Maybe this is just a placeholder, but you’re supposed to specify the full path to the .htpasswd file here. If this is actually in your code, please update it with the real, correct path, or you may also see a 500 error.

Libenowka · June 27, 2025, 7:26pm

“500 Internal Server Error. Something on the website crashed! standart guide”
Thanks, we’ve take note.
Thank you, we’ve taken that into account. The path to the file (apparently) is /home/vol19_1/infinityfree.com/if0_38084455/lv.ct.ws/htdocs/decrees/.htpasswd. However, this does not solve the problem. Perhaps the path should not include the file name itself, .htpasswd?
As for password-protecting a separate directory with these files, we’ve already tried that. However, it also protects all the other files, as these two files contain content that is used in all the other files.

Libenowka · June 27, 2025, 7:28pm

We know, but she’s not doing anything.

Admin · June 28, 2025, 4:26pm

No, the AuthUserFile must actually be the location of the file, not the directory. The file being called .htpasswd is more convention than something that’s actually mandated by the server (unlike the .htaccess file, which must have that exact same).

If you want an example on what correct configuration looks like, you could create a dummy directory on your website and use the Password Protect Directory to protect it. If desired, you can transplant that content into your main .htaccess file.

I don’t fully understand what the setup looks like, but I would like to remind you that the password protection, like any other .htaccess rules, only applies to the initial request made to the server, which may then be routed to a PHP file. From within the PHP code, you are free to use include, file_get_contents() or other functions to access any other file in your website, as it completely bypasses any directory protection.
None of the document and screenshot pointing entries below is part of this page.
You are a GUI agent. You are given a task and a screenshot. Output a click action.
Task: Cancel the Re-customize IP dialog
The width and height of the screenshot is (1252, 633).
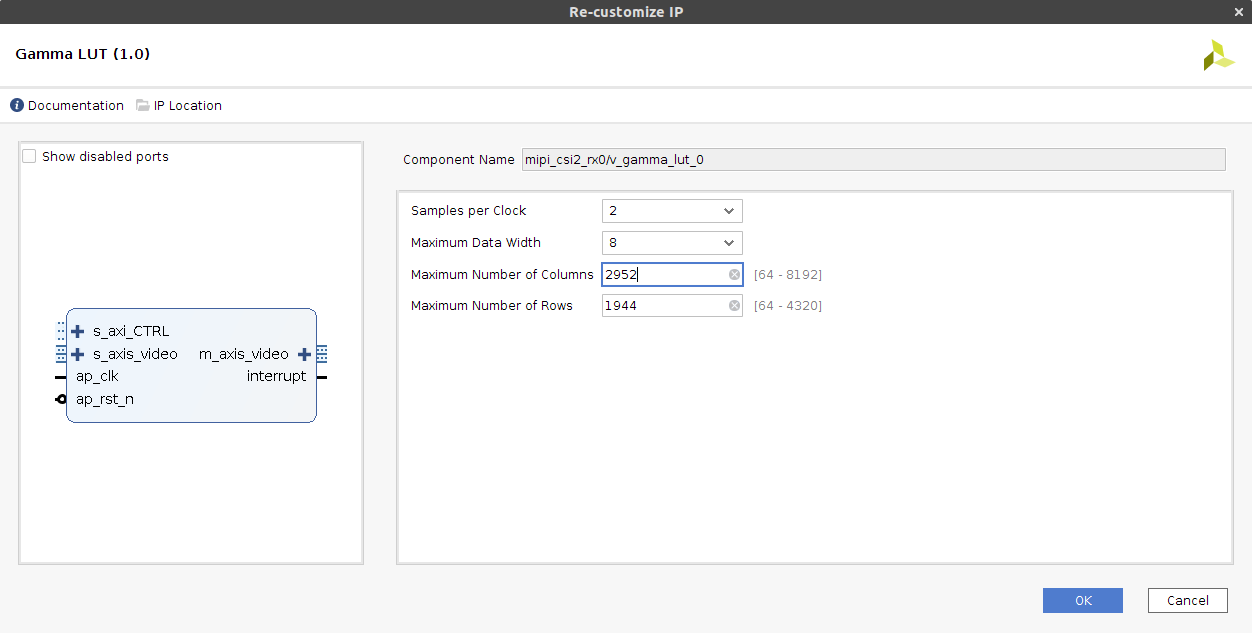coord(1187,600)
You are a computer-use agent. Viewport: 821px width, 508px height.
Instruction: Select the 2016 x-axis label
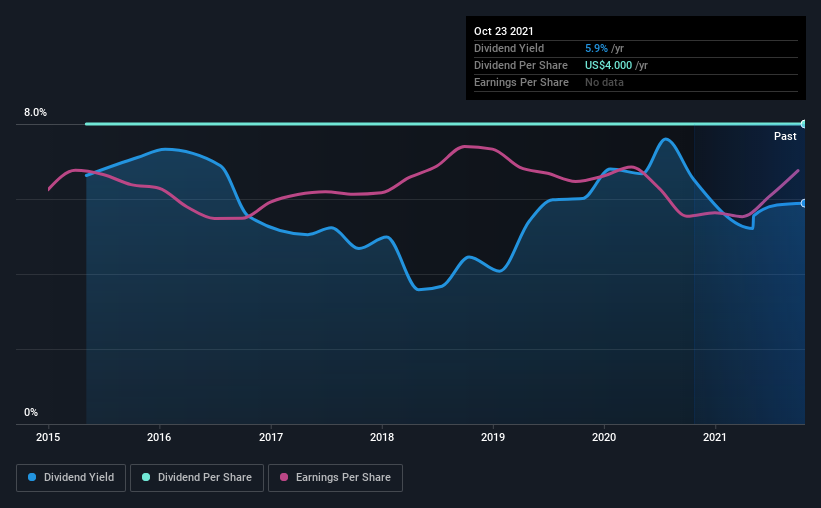click(159, 437)
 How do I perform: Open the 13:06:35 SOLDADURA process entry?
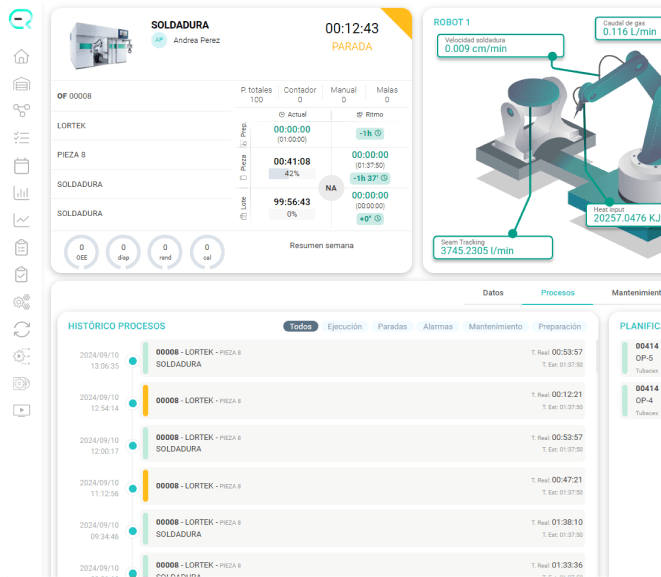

So it’s no trouble at all to have, say, some scripts that are publicly accessible in one directory, and other scripts in a protected admin directory, that use reuse the same code and data under the hood.

In other words, the password protection restrict access to scripts from the web, but doesn’t restrict what those scripts can do.

system · July 5, 2025, 4:27pm

This topic was automatically closed 7 days after the last reply. New replies are no longer allowed.